The Board of Directors of Banco Bpm rejects Unicredit's public exchange offer (OPS) , deeming it "unanimously" inadequate to reflect the value of the bank and expressing strong concern for the "foreseeable consequences" on employment and for the negative effects it will have on the "strategic flexibility" of the institute, hampered by the 'passivity rule' in a phase of strong growth.

While waiting for the formal evaluation - which may arrive only a few months after the publication of the offer document - the board only needs one morning of examining the press release pursuant to art. 102 of the Consolidated Law on Finance with which the takeover bid was announced to bury a proposal that "was not previously agreed upon in any way" or more simply is "hostile" , to use the words of councilor Mauro Paoloni.

The first thing that caused astonishment was the consideration, which expresses a premium of only 0.5%, which turned into a discount of around 7.6% after the divergent reaction of the stocks on the stock exchange, both down around one percentage point today. "Unusual conditions" the Banco brands them, which "do not reflect in any way the profitability and the further potential for value creation" of the bank, even more so after the strategic initiatives - the takeover bid on Anima and the purchase of the MPS share, the creation of the product factories in insurance and e-money - which "will translate into an update of the objectives" of the plan, "partly already anticipated to the market".

Banco Bpm, the Board of Directors claims, is among the banks "with the best growth prospects in the current market scenario ", capable "of extracting from the product factories" an "even more important contribution, while at the same time reducing its exposure" to falling rates.

Furthermore, with Unicredit, "the brand" would disappear and competition on the banking market would be "significantly" reduced, while the cost synergies, estimated at 900 million, raise "strong concerns" about the "foreseeable" employment and social consequences, without being "valued" in the offer price. Finally, the Bank complains that - in the face of "unusual" conditions - it must endure strong limitations on its "strategic flexibility", due to the passivity rule, which requires approval in the assembly of potentially defensive initiatives. Conditions that will have repercussions on the "conditions" of the takeover bid on Anima - on which the Bank is moving forward with the filing of the prospectus with Consob - but also on the "recent investment" in MPS, which it will not be able to leverage without the consent of the shareholders.

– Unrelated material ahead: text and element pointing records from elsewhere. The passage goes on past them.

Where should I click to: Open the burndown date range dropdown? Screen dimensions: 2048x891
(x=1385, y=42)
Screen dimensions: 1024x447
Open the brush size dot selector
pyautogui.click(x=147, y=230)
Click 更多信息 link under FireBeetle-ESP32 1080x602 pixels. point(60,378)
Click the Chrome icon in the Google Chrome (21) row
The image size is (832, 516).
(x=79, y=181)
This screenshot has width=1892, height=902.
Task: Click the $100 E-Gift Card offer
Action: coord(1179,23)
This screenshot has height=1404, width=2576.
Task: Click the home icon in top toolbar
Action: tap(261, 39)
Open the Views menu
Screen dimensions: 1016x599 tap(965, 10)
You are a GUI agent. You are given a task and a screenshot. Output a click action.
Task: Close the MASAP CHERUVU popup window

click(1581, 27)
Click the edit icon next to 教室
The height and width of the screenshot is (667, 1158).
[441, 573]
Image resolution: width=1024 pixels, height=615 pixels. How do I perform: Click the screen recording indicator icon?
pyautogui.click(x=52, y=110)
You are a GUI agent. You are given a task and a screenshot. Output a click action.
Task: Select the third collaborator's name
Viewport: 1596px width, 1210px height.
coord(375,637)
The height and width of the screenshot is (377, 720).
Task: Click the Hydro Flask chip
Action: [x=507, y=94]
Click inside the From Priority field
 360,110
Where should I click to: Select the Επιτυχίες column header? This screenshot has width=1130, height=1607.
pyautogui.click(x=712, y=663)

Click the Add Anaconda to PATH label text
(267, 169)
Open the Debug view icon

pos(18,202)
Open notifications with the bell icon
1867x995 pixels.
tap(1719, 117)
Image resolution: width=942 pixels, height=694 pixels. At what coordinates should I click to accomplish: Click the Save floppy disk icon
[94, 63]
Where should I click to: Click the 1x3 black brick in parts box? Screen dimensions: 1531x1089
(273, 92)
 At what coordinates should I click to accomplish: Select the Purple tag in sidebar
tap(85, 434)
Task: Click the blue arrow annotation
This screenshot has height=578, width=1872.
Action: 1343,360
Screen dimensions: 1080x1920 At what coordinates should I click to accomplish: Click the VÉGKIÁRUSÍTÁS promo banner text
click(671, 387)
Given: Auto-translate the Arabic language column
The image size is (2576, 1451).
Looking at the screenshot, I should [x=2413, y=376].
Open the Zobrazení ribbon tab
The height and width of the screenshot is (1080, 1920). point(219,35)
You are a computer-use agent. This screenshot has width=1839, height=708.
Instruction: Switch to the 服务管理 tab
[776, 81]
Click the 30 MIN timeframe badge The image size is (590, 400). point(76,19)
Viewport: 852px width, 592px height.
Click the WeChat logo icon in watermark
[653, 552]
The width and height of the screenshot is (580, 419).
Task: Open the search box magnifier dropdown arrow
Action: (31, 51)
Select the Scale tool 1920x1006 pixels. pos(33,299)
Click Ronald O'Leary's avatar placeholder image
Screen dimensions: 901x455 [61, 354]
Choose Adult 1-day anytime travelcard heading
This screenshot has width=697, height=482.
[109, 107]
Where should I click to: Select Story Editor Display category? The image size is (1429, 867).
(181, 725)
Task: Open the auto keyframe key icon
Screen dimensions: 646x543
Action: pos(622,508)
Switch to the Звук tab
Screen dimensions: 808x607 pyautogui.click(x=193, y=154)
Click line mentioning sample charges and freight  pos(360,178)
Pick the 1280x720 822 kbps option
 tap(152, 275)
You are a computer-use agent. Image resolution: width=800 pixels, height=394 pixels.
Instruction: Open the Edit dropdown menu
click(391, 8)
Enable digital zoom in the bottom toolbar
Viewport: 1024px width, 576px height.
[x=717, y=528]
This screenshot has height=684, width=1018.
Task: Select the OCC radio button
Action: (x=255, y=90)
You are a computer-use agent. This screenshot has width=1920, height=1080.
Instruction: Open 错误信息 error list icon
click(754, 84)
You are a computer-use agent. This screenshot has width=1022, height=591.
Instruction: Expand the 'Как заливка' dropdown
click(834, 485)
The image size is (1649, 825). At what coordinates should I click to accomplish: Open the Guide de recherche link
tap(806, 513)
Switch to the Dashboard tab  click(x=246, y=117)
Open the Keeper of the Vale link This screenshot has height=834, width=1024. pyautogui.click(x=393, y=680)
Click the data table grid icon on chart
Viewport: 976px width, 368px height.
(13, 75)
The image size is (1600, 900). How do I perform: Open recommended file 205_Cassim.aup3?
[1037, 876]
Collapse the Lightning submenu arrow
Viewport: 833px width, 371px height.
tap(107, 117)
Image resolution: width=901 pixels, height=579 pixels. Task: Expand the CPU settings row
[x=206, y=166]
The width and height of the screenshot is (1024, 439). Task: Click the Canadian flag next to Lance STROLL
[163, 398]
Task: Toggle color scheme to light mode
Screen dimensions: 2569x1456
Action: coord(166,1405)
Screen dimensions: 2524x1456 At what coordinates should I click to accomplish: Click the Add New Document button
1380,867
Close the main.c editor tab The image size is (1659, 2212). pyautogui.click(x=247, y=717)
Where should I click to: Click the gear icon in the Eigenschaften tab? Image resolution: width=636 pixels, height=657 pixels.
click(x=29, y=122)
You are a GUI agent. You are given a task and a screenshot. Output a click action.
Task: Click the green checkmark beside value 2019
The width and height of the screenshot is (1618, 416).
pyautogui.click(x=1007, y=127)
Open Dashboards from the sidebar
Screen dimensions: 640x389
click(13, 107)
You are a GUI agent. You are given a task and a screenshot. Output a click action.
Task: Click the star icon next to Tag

In the meantime, there is a duel in the majority between FI and Lega on the case: "The movements of the banks are a positive signal in a free market", says the blue group leader Barelli, who recalls that these are operations on which "the supervision is not by Bankitalia but by the ECB". The Carroccio, meanwhile, presents a bill that changes the governance of the Bank of Italy, assigning a role to Parliament "to avoid a dangerous self-referentiality of supervision", says the economic head Bagnai.